Les indispensables enquêteurs bénévoles de l’ONU

C’est une occupation à plein-temps ou presque, mais qui n’est pas rémunérée. Les rapporteurs spéciaux et autres experts jouent un rôle crucial dans le dispositif onusien de protection des droits humains. Le bénévolat est censé garantir l’indépendance de ces enquêteurs chargés de rappeler les Etats à leurs obligations. C’était en tout cas la philosophie quand le premier rapporteur a été nommé, en 1967, pour documenter les crimes du régime de l’apartheid.

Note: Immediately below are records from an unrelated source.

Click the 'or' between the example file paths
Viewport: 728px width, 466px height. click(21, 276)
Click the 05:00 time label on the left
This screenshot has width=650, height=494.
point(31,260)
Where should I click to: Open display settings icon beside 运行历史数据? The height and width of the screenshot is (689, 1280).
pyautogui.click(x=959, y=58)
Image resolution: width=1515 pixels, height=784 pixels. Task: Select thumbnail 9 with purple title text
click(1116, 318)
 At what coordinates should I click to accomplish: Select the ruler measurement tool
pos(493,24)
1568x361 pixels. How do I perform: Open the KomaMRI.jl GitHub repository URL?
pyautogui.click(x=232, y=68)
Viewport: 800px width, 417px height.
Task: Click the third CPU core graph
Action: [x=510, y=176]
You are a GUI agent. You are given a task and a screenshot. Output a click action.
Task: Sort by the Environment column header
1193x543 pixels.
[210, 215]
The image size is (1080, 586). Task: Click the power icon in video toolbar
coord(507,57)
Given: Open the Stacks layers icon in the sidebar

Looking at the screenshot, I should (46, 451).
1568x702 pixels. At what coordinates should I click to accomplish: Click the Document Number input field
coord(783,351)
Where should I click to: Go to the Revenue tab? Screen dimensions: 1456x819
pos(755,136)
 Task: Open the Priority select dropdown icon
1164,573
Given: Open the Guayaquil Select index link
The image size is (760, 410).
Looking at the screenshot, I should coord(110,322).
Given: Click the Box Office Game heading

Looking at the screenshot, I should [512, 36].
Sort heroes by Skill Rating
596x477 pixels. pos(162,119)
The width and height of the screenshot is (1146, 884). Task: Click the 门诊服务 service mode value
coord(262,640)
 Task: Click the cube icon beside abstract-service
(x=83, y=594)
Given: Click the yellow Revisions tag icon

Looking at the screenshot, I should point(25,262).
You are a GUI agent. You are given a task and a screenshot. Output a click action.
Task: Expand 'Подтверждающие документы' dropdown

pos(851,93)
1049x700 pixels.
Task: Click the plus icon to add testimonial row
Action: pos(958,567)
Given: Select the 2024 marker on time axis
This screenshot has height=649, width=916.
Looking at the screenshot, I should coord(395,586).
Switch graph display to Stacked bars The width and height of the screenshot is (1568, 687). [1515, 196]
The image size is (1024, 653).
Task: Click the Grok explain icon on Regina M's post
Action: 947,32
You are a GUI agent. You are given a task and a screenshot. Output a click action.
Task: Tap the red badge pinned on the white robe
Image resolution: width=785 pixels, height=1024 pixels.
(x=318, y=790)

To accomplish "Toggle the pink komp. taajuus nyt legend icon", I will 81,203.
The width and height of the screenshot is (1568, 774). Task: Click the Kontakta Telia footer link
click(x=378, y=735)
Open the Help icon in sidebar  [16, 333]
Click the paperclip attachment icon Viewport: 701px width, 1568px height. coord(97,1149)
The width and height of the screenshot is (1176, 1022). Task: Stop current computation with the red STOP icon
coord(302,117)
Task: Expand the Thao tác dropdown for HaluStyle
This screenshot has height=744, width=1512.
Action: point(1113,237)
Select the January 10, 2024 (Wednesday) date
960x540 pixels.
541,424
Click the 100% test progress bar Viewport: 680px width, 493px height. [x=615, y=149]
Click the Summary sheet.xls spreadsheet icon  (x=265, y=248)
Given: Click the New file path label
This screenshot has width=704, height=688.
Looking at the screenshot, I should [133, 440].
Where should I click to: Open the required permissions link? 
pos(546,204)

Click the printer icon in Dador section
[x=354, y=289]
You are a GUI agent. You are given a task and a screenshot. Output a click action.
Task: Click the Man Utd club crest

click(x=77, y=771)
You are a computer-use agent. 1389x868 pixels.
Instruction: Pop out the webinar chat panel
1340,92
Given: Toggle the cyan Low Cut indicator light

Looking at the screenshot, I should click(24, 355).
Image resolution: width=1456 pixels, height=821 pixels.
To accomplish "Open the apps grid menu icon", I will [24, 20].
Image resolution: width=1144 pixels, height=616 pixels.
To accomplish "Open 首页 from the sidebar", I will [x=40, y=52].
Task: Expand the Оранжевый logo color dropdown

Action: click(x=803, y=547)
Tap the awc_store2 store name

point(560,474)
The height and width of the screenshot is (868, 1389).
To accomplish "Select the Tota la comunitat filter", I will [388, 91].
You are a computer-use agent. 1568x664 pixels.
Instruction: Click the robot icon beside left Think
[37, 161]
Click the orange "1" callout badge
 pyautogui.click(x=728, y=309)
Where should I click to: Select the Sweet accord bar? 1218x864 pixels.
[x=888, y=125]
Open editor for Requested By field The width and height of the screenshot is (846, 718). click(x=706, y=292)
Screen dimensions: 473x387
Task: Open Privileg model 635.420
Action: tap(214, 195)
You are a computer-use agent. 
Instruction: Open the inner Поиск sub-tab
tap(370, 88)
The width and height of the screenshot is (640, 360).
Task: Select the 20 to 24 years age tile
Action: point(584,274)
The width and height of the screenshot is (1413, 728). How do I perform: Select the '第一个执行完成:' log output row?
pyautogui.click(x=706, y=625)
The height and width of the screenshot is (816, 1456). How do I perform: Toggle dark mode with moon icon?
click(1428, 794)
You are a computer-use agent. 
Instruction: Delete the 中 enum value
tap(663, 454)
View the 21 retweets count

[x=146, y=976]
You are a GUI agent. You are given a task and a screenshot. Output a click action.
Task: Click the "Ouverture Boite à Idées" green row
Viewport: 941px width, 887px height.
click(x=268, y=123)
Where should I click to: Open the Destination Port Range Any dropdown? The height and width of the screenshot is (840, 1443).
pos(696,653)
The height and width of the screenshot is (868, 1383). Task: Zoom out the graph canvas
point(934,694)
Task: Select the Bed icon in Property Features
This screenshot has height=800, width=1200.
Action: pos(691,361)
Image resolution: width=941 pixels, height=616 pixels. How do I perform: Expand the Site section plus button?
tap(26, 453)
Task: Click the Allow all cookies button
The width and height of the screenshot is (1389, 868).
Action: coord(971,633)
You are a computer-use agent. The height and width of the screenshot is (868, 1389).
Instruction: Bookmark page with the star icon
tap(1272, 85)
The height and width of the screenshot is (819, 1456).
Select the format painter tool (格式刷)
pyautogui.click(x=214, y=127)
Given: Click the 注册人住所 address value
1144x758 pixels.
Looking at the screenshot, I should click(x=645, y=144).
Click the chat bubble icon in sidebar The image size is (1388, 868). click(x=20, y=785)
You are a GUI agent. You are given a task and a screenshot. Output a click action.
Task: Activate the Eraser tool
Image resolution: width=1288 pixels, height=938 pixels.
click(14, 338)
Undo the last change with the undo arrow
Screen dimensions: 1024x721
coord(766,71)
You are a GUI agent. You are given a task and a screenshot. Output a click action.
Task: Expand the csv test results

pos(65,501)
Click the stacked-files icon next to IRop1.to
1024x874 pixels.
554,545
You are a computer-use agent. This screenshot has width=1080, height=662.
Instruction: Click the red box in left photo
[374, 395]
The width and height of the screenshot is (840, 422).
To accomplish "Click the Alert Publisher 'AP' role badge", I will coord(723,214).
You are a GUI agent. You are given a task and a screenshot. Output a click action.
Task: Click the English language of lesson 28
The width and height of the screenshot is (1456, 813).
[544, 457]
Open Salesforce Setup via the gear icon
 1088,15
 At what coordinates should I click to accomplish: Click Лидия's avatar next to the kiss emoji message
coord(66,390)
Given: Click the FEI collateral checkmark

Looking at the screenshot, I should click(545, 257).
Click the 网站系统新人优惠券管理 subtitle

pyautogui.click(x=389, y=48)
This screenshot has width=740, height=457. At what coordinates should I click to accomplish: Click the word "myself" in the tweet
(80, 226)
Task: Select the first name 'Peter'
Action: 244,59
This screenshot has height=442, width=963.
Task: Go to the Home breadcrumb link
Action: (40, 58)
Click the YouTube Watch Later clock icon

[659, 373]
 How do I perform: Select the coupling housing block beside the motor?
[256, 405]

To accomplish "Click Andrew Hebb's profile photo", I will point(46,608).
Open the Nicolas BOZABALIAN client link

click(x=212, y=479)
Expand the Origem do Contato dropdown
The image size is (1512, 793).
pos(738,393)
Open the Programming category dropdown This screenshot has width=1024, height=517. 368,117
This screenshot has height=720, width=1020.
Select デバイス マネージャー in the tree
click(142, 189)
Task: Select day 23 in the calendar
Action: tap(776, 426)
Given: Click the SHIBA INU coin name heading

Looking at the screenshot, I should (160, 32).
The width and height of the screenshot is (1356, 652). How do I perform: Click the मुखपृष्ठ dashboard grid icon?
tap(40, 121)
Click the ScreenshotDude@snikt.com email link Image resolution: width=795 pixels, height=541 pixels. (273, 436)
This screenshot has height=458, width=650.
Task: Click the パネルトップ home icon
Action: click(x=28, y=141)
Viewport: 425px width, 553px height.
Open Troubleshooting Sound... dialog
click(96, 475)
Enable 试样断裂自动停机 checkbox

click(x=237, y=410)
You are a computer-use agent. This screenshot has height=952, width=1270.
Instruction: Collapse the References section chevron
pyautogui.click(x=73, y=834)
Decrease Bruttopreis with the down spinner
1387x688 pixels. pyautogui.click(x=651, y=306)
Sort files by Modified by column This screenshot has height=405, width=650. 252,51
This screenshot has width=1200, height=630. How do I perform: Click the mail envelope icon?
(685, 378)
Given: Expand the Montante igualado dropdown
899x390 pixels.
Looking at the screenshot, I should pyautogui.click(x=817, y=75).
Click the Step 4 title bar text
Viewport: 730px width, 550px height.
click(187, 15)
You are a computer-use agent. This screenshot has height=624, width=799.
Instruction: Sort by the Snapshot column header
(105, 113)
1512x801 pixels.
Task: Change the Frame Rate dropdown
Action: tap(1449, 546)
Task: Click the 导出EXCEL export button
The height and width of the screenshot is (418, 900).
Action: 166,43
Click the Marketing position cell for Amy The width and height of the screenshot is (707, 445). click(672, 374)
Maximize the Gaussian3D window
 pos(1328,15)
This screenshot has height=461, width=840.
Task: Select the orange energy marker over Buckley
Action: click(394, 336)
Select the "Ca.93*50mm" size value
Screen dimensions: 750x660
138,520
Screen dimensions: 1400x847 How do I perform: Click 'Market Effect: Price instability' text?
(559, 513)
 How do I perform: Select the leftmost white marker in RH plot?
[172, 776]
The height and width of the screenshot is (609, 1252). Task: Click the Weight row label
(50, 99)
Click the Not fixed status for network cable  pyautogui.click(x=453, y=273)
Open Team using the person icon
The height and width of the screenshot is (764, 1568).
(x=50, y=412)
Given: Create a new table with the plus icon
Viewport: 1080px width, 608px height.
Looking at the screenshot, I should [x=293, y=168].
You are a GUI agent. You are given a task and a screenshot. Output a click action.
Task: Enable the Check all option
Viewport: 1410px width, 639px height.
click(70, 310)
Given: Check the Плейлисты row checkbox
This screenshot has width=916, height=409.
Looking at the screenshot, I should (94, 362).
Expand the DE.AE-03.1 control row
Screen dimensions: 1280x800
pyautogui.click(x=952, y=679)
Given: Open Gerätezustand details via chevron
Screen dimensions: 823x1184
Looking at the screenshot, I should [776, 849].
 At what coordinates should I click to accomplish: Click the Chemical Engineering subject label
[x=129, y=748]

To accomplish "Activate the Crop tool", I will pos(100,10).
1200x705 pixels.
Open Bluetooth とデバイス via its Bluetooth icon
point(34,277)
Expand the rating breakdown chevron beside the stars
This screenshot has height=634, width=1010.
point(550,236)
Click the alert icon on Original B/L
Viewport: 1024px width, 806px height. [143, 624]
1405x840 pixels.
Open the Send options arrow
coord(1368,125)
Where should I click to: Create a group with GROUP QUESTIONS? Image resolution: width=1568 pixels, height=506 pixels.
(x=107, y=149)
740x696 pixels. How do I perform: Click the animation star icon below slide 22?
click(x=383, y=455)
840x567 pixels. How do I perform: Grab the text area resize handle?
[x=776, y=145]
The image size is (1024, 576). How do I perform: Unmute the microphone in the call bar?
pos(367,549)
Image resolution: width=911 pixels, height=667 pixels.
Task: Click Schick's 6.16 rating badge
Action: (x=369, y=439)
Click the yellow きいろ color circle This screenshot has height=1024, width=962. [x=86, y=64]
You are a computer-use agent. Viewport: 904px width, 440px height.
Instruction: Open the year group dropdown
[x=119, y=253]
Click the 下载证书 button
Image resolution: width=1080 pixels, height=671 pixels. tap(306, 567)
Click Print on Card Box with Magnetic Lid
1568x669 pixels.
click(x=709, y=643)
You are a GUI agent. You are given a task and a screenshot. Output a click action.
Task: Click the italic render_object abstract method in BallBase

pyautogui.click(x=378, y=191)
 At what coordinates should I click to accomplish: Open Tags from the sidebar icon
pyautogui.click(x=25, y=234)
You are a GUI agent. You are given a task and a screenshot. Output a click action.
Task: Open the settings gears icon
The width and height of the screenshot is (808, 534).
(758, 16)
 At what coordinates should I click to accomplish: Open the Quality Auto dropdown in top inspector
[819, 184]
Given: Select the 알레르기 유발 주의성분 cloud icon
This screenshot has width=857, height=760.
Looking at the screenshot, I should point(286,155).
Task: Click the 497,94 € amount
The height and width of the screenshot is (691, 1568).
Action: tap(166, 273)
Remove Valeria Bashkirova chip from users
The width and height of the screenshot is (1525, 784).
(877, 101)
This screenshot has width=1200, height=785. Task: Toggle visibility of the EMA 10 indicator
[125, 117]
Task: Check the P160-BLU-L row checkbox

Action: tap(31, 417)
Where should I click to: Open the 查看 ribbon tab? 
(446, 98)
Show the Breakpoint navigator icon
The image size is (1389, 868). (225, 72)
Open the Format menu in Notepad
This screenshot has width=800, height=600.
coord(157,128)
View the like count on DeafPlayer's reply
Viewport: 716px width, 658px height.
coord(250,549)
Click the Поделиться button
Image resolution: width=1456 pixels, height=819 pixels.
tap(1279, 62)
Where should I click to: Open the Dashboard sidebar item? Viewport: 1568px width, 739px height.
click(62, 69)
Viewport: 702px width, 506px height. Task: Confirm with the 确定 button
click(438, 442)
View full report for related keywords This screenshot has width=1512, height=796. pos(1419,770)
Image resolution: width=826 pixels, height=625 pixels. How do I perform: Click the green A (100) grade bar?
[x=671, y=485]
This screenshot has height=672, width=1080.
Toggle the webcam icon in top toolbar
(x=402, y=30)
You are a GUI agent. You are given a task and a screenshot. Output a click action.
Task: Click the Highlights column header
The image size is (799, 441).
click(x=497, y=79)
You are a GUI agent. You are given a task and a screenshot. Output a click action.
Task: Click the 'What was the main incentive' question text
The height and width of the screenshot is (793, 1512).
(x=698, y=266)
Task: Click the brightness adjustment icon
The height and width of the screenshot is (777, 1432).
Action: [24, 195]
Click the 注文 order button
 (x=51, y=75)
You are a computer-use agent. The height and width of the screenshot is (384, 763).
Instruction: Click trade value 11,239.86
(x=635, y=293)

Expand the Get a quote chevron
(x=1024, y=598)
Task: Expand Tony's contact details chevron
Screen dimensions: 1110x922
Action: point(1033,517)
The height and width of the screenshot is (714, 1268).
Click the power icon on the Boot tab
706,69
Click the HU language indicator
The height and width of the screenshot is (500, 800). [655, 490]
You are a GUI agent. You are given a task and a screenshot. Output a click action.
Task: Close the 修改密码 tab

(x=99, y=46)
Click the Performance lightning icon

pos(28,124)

«Il est utile de dire à nos interlocuteurs que notre seule motivation est de promouvoir les droits humains», explique Tomas Ojea Quintana, rapporteur spécial pour la Birmanie, qui termine son mandat. Cet avocat argentin se souvient encore de sa première mission sur place, en 2008. «Les autorités ne voulaient pas que je visite la prison d’Insein, dans la capitale, où étaient détenus la plupart des prisonniers politiques. J’ai dû menacer de rentrer chez moi pour obtenir gain de cause», raconte-t-il.

Avec la multiplication de ces enquêteurs – le Conseil des droits de l’homme (CDH) en dénombre aujourd’hui 50 –, le système atteint ses limites. Les bénévoles peuvent compter sur des assistants pour faire des études ou recueillir les plaintes d’individus. Mais les ressources à disposition peinent à suivre.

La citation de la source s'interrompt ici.